## TASK ITEM
Transcribe word for word each line from the one containing "Instruction: Open the" to the final line of the data, both included. Skip the pictures.

## INFORMATION PROVIDED
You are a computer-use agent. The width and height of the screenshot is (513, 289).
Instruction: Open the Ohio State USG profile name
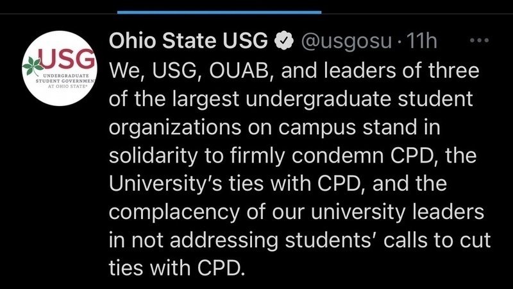[x=189, y=41]
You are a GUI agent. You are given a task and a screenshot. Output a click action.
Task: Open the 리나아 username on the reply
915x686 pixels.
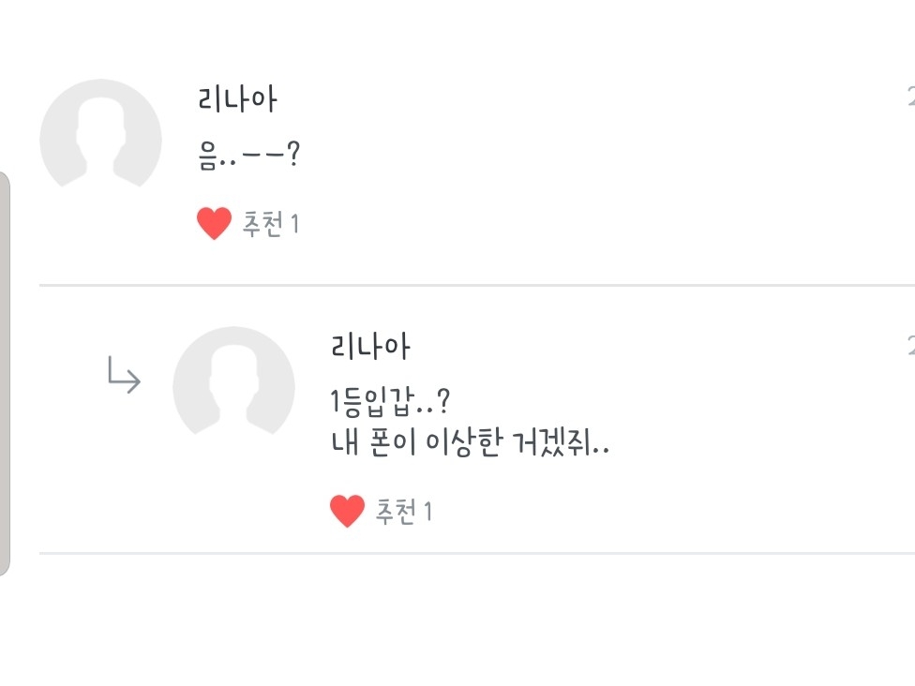(370, 348)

## RESULT OF THE EXERCISE
Instruction: Open the Ohio State USG profile name
[x=189, y=41]
You are a GUI agent. You are given a task and a screenshot. Output a click action.
Task: Open the 리나아 username on the reply
915x686 pixels.
(370, 348)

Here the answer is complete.